::: Information provided :::
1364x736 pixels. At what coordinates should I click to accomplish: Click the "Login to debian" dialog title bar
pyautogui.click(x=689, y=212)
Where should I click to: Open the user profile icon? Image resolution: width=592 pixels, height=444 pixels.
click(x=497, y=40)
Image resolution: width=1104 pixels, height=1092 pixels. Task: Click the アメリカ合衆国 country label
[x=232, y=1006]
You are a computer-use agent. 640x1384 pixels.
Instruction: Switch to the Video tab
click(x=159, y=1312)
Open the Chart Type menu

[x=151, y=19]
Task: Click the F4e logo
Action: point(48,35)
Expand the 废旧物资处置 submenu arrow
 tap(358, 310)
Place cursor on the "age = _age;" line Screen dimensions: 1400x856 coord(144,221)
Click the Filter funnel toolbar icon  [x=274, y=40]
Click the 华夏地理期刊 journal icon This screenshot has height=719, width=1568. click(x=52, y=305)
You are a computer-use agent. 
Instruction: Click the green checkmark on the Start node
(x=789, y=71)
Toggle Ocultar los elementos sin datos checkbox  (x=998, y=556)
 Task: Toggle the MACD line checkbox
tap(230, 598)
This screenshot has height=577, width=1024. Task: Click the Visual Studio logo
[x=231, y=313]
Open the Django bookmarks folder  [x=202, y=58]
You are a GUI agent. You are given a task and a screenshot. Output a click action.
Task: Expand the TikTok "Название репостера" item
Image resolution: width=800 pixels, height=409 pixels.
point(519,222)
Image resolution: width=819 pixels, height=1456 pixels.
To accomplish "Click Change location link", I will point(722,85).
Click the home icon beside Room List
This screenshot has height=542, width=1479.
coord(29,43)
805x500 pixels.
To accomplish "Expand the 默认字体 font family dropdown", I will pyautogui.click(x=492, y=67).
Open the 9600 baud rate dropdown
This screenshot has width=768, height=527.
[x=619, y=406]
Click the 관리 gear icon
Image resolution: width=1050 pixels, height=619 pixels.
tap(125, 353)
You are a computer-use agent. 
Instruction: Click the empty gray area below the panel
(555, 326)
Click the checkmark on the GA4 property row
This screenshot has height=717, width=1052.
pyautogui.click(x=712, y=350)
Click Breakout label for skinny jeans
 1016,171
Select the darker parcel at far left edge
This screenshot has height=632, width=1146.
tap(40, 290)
:::
Word for word, copy the line containing "You are a GUI" and each line after it to the end of the records, and nothing besides.

You are a GUI agent. You are given a task and a screenshot. Output a click action.
Task: Expand the TikTok "Название репостера" item
Image resolution: width=800 pixels, height=409 pixels.
point(519,222)
Image resolution: width=819 pixels, height=1456 pixels.
To accomplish "Click Change location link", I will point(722,85).
Click the home icon beside Room List
This screenshot has height=542, width=1479.
coord(29,43)
805x500 pixels.
To accomplish "Expand the 默认字体 font family dropdown", I will pyautogui.click(x=492, y=67).
Open the 9600 baud rate dropdown
This screenshot has width=768, height=527.
[x=619, y=406]
Click the 관리 gear icon
Image resolution: width=1050 pixels, height=619 pixels.
tap(125, 353)
You are a computer-use agent. 
Instruction: Click the empty gray area below the panel
(555, 326)
Click the checkmark on the GA4 property row
This screenshot has height=717, width=1052.
pyautogui.click(x=712, y=350)
Click Breakout label for skinny jeans
 1016,171
Select the darker parcel at far left edge
This screenshot has height=632, width=1146.
tap(40, 290)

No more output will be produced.